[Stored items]
───

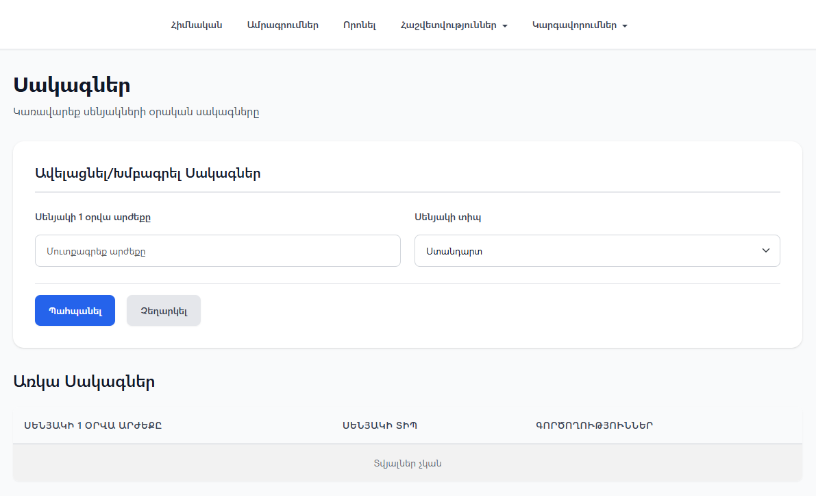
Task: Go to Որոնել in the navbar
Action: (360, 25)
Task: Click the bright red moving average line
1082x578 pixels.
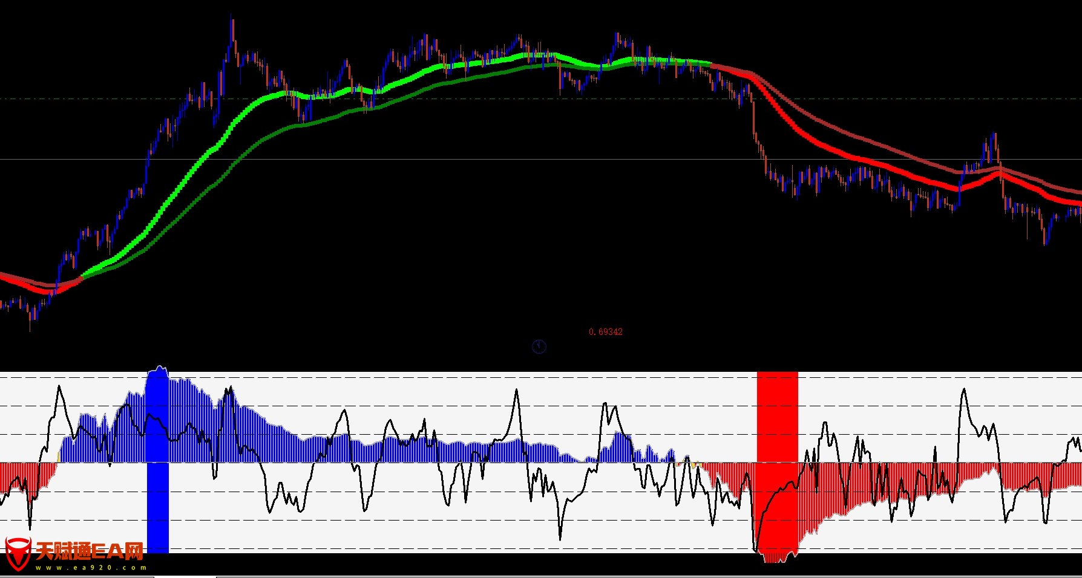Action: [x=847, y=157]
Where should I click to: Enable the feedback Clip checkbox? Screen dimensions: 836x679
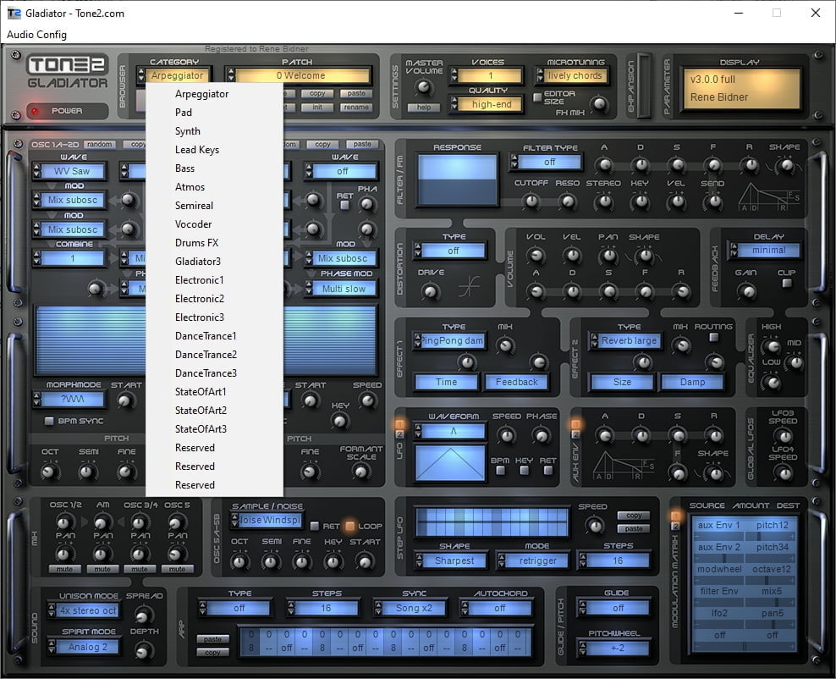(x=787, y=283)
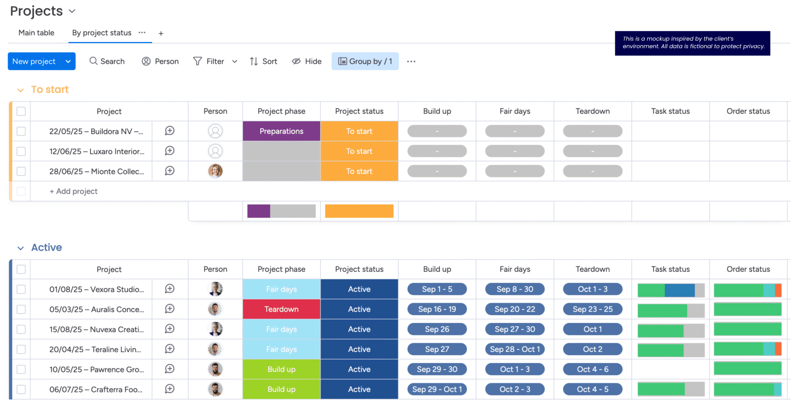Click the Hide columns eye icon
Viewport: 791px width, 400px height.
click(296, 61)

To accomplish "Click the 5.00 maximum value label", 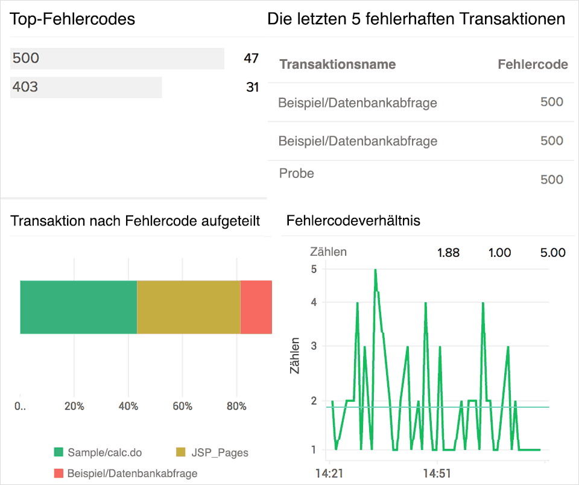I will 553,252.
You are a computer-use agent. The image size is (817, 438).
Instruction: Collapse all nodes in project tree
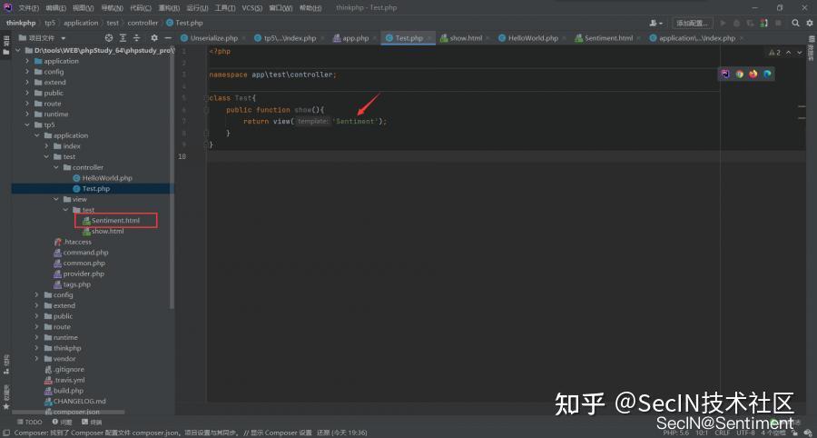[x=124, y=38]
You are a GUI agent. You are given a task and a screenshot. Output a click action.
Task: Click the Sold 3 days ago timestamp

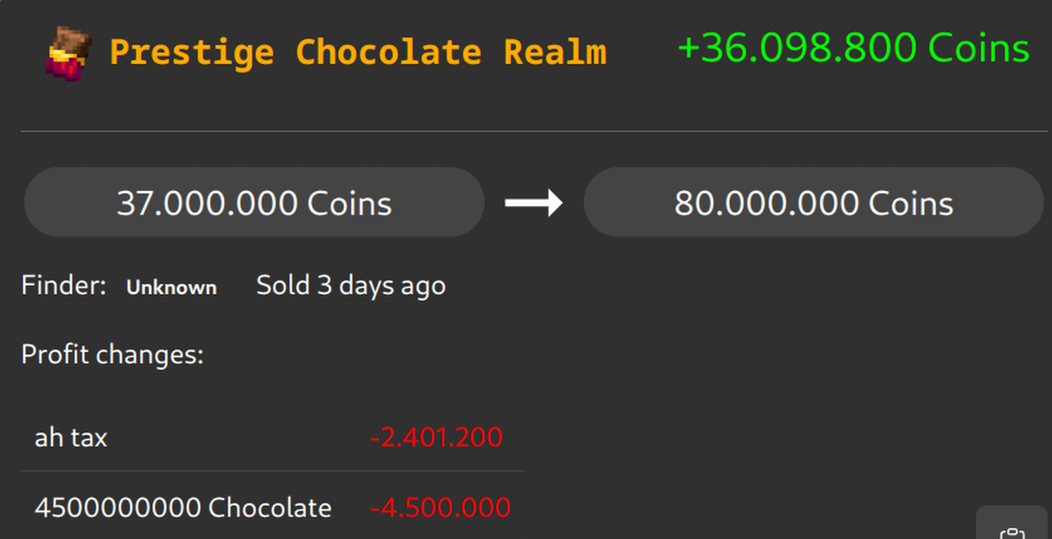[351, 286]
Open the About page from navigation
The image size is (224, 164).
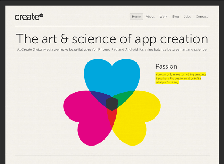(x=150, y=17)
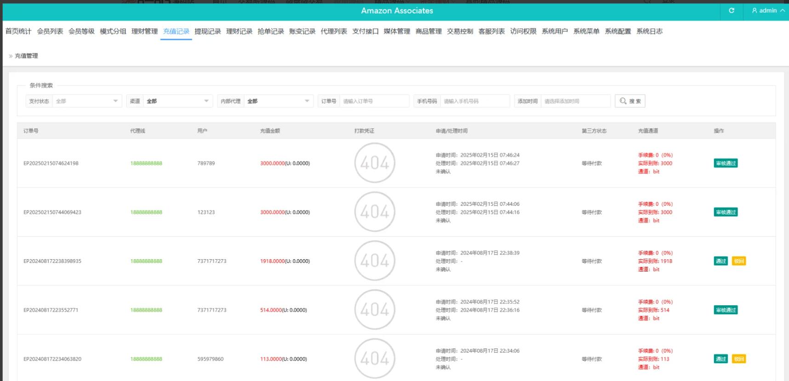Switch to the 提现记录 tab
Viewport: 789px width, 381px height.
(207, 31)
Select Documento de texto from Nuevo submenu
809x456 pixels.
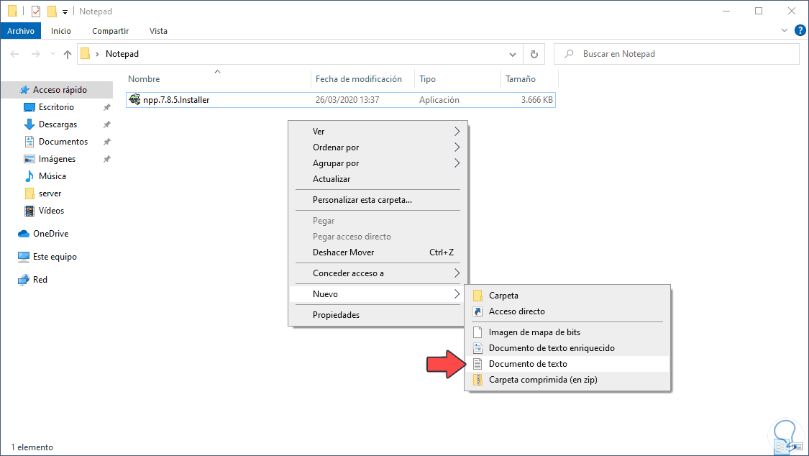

───

Leaving the pictures aside, transcribe exactly the lines from the one containing "You are a GUI" to the final line of the entries above, both ends included.

## ANSWER BOX
You are a GUI agent. You are given a task and a screenshot. Output a click action.
Task: Click the Sold 3 days ago timestamp

[351, 286]
Open the About page from navigation
The image size is (224, 164).
(x=150, y=17)
Switch to the 提现记录 tab
Viewport: 789px width, 381px height.
(207, 31)
Select Documento de texto from Nuevo submenu
809x456 pixels.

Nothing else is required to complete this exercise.